(RECORDED DATA)

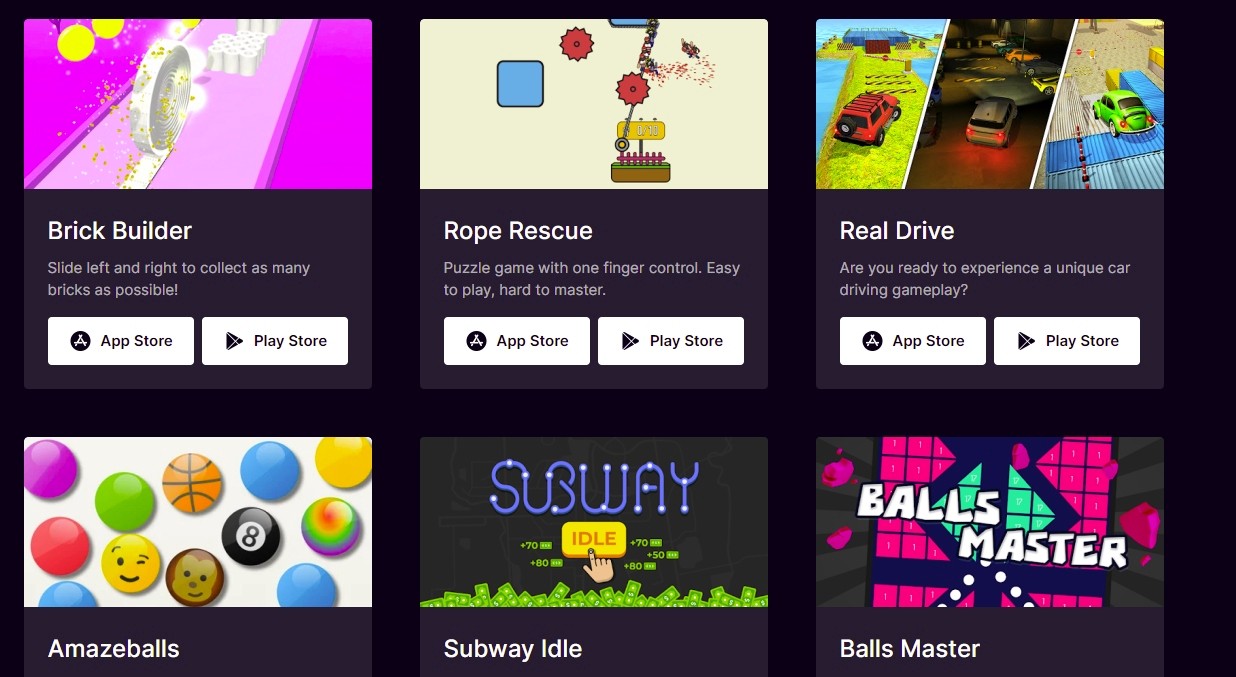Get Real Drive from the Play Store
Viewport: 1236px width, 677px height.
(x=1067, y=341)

(End RECORDED DATA)
(RECORDED DATA)

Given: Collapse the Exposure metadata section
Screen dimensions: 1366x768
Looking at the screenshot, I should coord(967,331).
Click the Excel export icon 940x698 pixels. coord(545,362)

(End RECORDED DATA)
(RECORDED DATA)

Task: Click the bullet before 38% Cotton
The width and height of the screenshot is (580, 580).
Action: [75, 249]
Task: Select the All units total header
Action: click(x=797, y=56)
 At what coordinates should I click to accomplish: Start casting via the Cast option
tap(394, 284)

(End RECORDED DATA)

> _YOUR INSTRUCTIONS_
Taking the entries above, print exactly the lines starting at the line with "Given: Collapse the Exposure metadata section" and ending at the line with "Click the Excel", both included.

> _THE COMPLETED TASK_
Given: Collapse the Exposure metadata section
Screen dimensions: 1366x768
Looking at the screenshot, I should coord(967,331).
Click the Excel export icon 940x698 pixels. coord(545,362)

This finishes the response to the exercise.